WASHINGTON -- Failure to share intelligence on two future Sept. 11 hijackers destroyed perhaps the best chance to stop the attacks, says the final report of a congressional inquiry that details a maddening government chain of actions not taken, information not shared and help not given.
The 850-page report, released Thursday, shows that wide-ranging parts of the nation's intelligence and law enforcement apparatus detected threads that were only later connected to the hijacking plot. Tips not shared with the San Diego FBI were key.
Taken together, the details show a pre-Sept. 11 federal government that handled terrorism information poorly and was unable to mount defenses against potential al-Qaida strikes inside the United States, according to congressional officials who put together the report.
CIA and FBI officials say they have already addressed many of the deficiencies, particularly in targeting al-Qaida and communicating with one another.
Nowhere did the government possess the long-sought "smoking gun" -- specific information that told officials where, when and how the attacks would come, the report concludes.
But it had enough pieces to begin to unravel the plot, had it put them all together.
The key clues focused on two young Saudi hijackers, Khalid al-Mihdhar and Nawaf al-Hazmi, who perished as they helped crash an airliner into the Pentagon.
The National Security Agency first learned parts of their names and connections to al-Qaida in 1999 from communications it intercepted in the Middle East. The CIA found them in 2000, after they were detected attending a meeting of al-Qaida operatives in Malaysia. CIA learned in March 2000 that al-Hazmi had gone to the United States.
But those pieces of information made a slow path around the government and in some cases weren't connected with each other until far later. The two men were not put on a watchlist that would have prevented their entry into the United States until August 2001, when they were already in the country.

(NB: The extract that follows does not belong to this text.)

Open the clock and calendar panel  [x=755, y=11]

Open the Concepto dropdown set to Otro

A year earlier in summer 2000, a longtime FBI terrorism informant in San Diego -- previously identified by law enforcement sources as their landlord, Abdussattar Shaikh -- reported extensive contacts with the pair, identifying them to his FBI handler only by their first names. He may have also met with another future pilot-hijacker in December 2000, Hani Hanjour, although he denies it, the report says.
The FBI agent told congressional investigators that if the San Diego bureau had had access to intelligence on al-Hazmi and al-Mihdhar, "we would have done everything. We would have used all available investigative techniques. We would have given them the full-court press."

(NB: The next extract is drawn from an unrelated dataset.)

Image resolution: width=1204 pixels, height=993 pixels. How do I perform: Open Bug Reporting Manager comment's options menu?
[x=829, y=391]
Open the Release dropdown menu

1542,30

As it happened, the FBI San Diego bureau didn't learn of their connection to their informant until after the attacks, the report says. In late August 2001, the FBI was searching for them in New York but didn't push the search nationwide.

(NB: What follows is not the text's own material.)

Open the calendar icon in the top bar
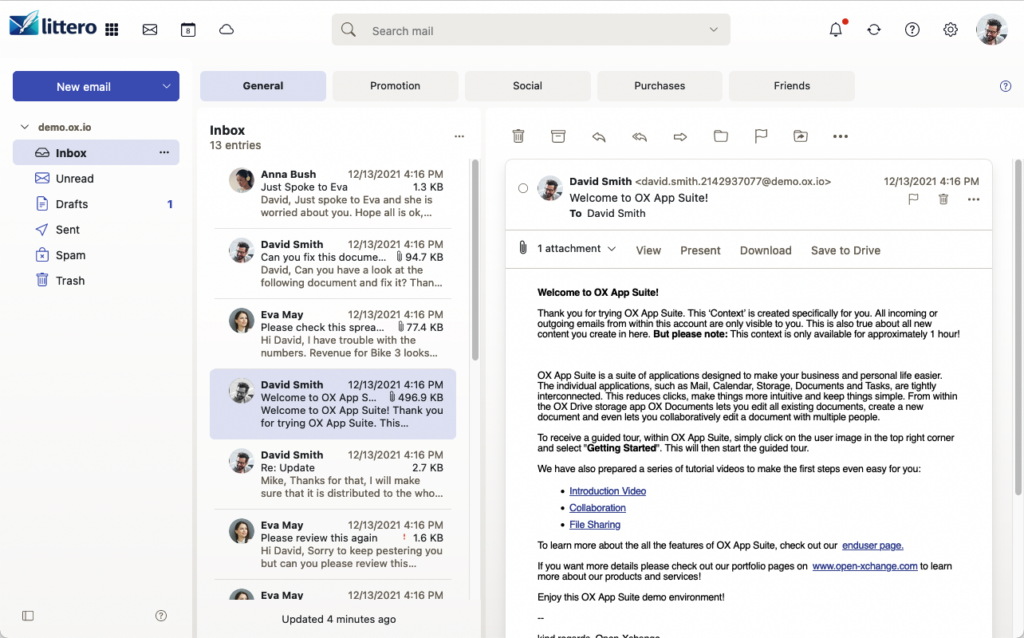The width and height of the screenshot is (1024, 638). pyautogui.click(x=188, y=30)
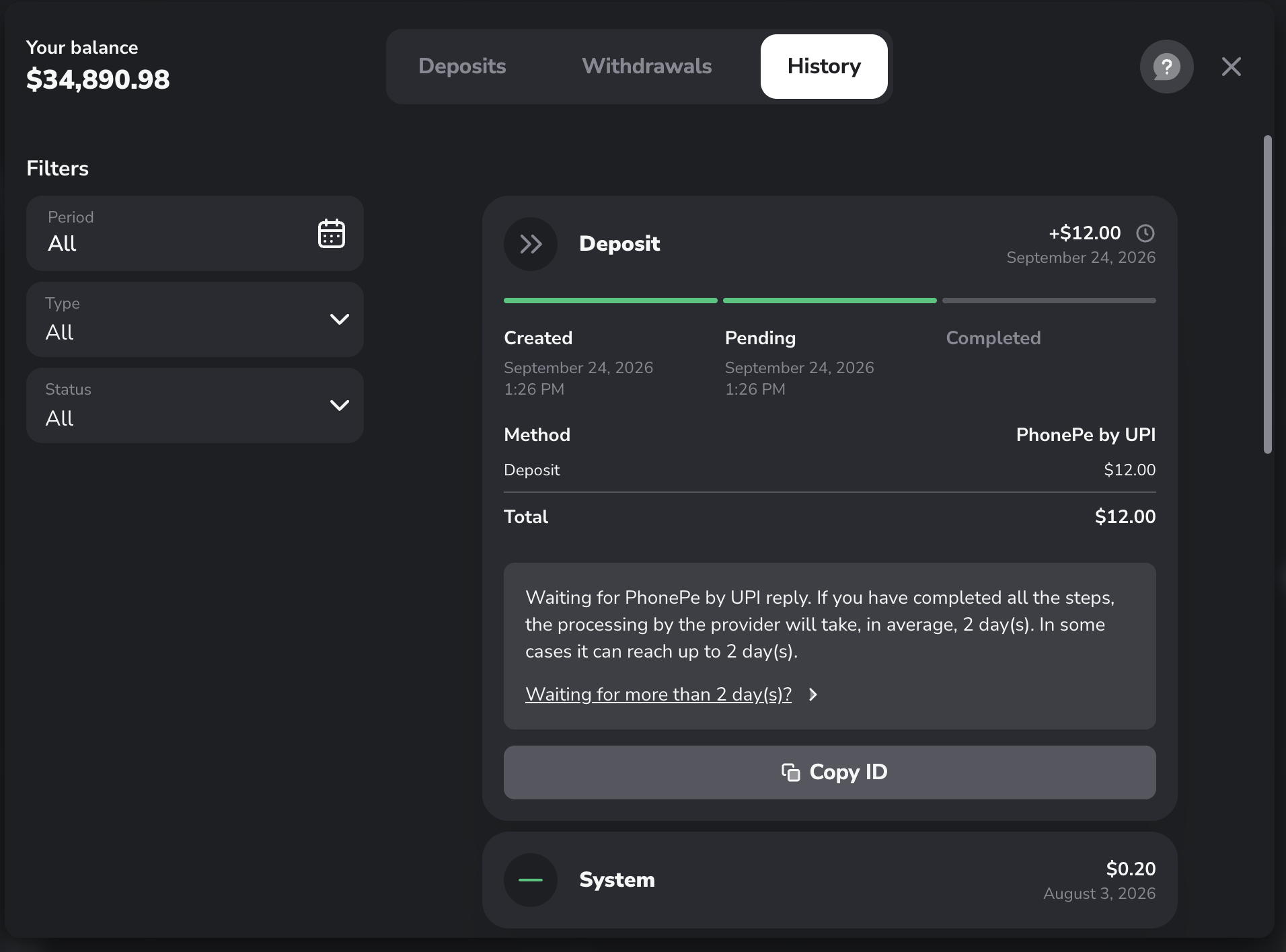Click the vertical scrollbar on the right
The height and width of the screenshot is (952, 1286).
(1268, 294)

The report says that the informant's contacts with the hijackers, "had they been capitalized on, would have given the San Diego FBI field office perhaps the intelligence community's best chance to unravel the Sept. 11 plot."
In addition, financial crime officials in the Treasury Department said they could have found the two hijackers in August 2001 through credit card and bank information, the report says.
Al-Mihdhar and al-Hazmi also received "considerable assistance" from Omar al-Bayoumi, who is identified as having ties to al-Qaida.
Al-Bayoumi was one of 14 people linked to the hijackers that the FBI, while conducting counterterrorism or counterintelligence investigations, had previously gathered information on, the report says.
Contrary to Mueller
This appears contrary to FBI director Robert Mueller's June 2002 assertion that the hijackers "contacted no known terrorist sympathizers in the United States." Mueller, in later private testimony recounted in the report, said he meant that the hijackers didn't communicate with suspected terrorist sympathizers while counterterrorism officials were monitoring them. "I had no intent to mislead," he said.
Considerable information in the report about whether Saudi Arabian officials helped the hijackers remains classified. The unclassified report -- the part that was released -- suggests evidence of "foreign support for some of the Sept. 11 hijackers while they were in the United States" but doesn't identify the sources.
Last November, news reports surfaced about an FBI investigation into whether money from the wife of the Saudi ambassador to the United States indirectly found its way to two of the hijackers.
The Saudis denied any links; the ambassador, Prince Bandar bin Sultan, issued a statement Thursday calling any such contentions "outrageous" and false.
The report also chastises the CIA for giving little credence to intelligence gathered in spring 2001 that said terrorist Khalid Shaikh Mohammed was seeking recruits to travel to the United States. Mohammed was later identified as a mastermind of the attacks.
The report describes a general lack of attention given to terrorism by the Pentagon, the FBI and the Department of Justice. The CIA, meanwhile, was unable to penetrate al-Qaida's leadership circles and had problems working with the military, which, in the CIA's view, wanted unreasonable specificity in information before launching a strike.
An FBI budget official told the inquiry that "counterterrorism was not a priority for Attorney General (John) Ashcroft before Sept. 11, and the FBI faced pressure to make cuts in counterterrorism to satisfy his other priorities."
CIA director George Tenet declared "war" on al-Qaida in December 1998 but the agency was sometimes stymied by limited resources. Nor was his call heeded throughout the intelligence community: A senior FBI official said he didn't know about it and the head of the NSA thought it was meant for the CIA only.
The report was released after months of wrangling over declassification issues.
Congressional sources connected with the investigation said administration officials tried to remove all references to the "President's Daily Brief," a classified intelligence report given to the president daily. The administration relented when shown general descriptions of the brief on the CIA's Web site.
But the administration would not allow investigators to review the briefs, so it is unclear, with one exception, what information Presidents Clinton and Bush were provided about terrorism before Sept. 11.
The exception, previously acknowledged by the Bush administration: On Aug. 6, 2001, part of a CIA briefing to Bush included general concerns that al-Qaida could attempt a traditional hijacking to secure the release of their allies from prison.
Some 3,000 people died when hijacked airliners slammed into the World Trade Center, Pentagon and a field in Pennsylvania.